STATED EXERCISE: Rewrite the listing from its first line through the line containing "Looking at the image, I should click on (1822, 36).", with "Sign In" changed to "Log In" and nothing else altered.
[START TASK INPUT]
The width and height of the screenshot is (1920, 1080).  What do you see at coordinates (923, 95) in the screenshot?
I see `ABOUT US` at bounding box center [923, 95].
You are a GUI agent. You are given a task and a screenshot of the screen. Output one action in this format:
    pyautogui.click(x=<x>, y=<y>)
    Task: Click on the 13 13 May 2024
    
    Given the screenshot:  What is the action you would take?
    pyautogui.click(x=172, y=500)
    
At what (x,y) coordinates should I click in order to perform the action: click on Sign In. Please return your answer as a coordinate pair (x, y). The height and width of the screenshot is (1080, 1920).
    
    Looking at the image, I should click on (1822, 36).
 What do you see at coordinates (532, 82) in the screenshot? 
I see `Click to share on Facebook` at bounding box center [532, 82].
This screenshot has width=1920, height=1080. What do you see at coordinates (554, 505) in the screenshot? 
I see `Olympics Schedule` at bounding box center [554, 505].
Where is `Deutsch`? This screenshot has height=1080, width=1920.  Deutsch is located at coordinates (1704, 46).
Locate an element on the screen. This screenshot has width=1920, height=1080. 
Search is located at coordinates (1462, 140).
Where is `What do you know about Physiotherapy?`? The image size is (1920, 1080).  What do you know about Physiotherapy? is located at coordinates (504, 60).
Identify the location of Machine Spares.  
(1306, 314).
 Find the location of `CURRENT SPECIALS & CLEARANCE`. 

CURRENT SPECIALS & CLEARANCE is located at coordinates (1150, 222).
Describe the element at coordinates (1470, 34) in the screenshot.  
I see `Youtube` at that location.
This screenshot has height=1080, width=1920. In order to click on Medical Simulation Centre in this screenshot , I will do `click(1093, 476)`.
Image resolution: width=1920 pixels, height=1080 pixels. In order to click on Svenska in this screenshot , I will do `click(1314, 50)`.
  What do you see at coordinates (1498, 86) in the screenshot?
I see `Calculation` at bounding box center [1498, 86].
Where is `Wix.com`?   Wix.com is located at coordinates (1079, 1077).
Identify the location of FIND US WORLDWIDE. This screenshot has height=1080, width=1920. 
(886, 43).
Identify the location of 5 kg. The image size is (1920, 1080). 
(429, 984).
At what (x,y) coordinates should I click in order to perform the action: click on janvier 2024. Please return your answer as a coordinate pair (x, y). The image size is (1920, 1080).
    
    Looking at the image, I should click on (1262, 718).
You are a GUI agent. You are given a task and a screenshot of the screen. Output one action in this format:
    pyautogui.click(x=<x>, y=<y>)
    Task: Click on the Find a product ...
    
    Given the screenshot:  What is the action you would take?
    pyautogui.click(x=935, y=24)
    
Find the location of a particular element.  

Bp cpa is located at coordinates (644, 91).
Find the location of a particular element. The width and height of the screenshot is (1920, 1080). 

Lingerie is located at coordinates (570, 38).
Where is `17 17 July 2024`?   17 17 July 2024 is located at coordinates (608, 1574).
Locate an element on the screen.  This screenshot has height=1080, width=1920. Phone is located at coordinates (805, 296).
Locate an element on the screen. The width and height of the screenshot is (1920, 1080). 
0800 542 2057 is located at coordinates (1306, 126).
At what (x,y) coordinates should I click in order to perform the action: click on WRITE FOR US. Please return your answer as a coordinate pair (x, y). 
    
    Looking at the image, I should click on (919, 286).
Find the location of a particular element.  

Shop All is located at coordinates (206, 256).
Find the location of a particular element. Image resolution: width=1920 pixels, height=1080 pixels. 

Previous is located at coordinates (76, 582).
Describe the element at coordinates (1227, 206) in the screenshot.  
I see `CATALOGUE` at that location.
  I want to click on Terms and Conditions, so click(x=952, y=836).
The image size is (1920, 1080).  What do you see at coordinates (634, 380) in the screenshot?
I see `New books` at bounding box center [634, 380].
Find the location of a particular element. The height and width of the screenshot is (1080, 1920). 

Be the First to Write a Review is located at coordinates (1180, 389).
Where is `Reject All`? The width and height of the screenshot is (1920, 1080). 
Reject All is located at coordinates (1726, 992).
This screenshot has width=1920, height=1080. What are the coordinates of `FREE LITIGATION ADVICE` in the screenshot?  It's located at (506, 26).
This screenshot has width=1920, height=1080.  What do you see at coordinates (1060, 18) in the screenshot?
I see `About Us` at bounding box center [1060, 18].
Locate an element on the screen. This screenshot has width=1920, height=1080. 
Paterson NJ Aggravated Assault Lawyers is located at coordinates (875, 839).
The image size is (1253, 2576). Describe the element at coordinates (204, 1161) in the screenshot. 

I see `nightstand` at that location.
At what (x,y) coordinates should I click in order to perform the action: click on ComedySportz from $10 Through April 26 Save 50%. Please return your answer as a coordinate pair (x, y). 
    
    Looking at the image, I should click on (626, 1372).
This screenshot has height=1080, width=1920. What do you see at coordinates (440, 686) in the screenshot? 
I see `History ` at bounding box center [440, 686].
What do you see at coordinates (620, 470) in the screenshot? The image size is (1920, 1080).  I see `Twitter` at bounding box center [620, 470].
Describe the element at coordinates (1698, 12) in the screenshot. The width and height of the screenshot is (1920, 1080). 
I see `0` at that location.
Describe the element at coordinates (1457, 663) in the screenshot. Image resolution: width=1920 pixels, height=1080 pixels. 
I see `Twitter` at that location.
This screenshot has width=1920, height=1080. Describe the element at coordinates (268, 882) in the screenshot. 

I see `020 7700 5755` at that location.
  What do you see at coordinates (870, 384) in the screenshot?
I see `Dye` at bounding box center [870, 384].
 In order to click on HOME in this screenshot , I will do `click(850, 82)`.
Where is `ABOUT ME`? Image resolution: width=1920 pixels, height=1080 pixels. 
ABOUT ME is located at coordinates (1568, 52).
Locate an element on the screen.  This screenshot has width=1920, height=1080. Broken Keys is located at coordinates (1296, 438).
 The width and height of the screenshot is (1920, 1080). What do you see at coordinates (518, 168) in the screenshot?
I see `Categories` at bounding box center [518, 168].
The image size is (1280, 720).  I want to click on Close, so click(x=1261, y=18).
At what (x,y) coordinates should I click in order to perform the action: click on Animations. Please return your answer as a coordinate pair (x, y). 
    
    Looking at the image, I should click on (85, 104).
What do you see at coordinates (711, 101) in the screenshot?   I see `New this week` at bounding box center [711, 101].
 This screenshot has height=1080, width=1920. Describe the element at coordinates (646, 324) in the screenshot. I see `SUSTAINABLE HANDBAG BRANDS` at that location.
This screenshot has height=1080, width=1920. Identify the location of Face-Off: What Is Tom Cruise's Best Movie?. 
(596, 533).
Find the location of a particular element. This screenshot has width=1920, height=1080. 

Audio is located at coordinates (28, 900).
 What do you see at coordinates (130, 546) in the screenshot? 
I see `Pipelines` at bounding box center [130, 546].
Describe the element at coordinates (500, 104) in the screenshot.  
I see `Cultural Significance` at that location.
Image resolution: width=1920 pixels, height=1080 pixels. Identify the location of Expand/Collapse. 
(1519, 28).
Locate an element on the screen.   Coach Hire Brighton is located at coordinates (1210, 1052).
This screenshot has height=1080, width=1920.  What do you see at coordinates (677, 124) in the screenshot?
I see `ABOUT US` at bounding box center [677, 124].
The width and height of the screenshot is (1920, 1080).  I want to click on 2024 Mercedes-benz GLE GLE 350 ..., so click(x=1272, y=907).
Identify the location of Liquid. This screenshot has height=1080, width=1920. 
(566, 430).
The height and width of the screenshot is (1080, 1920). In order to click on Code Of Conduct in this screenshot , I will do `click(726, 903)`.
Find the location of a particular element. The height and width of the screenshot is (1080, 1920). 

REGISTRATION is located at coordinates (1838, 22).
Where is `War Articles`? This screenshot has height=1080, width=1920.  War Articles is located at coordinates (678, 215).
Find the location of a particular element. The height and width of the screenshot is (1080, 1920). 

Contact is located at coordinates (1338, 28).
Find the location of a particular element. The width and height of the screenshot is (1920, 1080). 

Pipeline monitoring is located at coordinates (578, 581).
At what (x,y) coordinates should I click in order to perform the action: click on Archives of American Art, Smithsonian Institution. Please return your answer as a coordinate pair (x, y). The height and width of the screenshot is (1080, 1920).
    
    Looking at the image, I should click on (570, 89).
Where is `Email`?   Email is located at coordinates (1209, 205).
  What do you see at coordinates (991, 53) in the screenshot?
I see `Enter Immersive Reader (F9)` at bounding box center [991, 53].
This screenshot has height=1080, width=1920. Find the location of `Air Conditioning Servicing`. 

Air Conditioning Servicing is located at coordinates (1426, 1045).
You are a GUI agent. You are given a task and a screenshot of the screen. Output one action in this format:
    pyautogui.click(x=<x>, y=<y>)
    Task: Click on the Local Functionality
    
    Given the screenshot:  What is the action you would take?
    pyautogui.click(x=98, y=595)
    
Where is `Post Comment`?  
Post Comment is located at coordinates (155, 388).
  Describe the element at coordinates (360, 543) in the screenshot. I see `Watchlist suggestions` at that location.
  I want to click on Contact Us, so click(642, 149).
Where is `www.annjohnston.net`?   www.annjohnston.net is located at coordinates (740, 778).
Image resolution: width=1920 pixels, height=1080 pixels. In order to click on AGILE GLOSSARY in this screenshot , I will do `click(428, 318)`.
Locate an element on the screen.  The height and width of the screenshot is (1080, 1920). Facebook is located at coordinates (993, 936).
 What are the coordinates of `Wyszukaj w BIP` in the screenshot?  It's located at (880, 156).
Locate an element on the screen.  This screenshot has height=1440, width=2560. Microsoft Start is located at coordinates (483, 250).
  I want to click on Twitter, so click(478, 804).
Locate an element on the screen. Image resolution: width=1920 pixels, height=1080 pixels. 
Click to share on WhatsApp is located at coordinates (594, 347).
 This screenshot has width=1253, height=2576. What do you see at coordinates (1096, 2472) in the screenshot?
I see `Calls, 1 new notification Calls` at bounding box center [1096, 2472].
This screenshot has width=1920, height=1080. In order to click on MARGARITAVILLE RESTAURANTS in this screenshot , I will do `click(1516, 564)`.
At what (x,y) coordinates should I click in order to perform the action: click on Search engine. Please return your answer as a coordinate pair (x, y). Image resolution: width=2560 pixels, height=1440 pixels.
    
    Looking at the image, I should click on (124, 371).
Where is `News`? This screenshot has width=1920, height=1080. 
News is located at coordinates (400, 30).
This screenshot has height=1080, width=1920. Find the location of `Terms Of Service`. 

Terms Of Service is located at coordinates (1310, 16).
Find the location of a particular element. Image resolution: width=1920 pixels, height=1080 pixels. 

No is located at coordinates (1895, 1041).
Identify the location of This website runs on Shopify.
[END TASK INPUT]
RESPONSE TO THE EXERCISE:
The width and height of the screenshot is (1920, 1080).  What do you see at coordinates (923, 95) in the screenshot?
I see `ABOUT US` at bounding box center [923, 95].
You are a GUI agent. You are given a task and a screenshot of the screen. Output one action in this format:
    pyautogui.click(x=<x>, y=<y>)
    Task: Click on the 13 13 May 2024
    
    Given the screenshot:  What is the action you would take?
    pyautogui.click(x=172, y=500)
    
At what (x,y) coordinates should I click in order to perform the action: click on Log In. Please return your answer as a coordinate pair (x, y). The height and width of the screenshot is (1080, 1920).
    
    Looking at the image, I should click on (1822, 36).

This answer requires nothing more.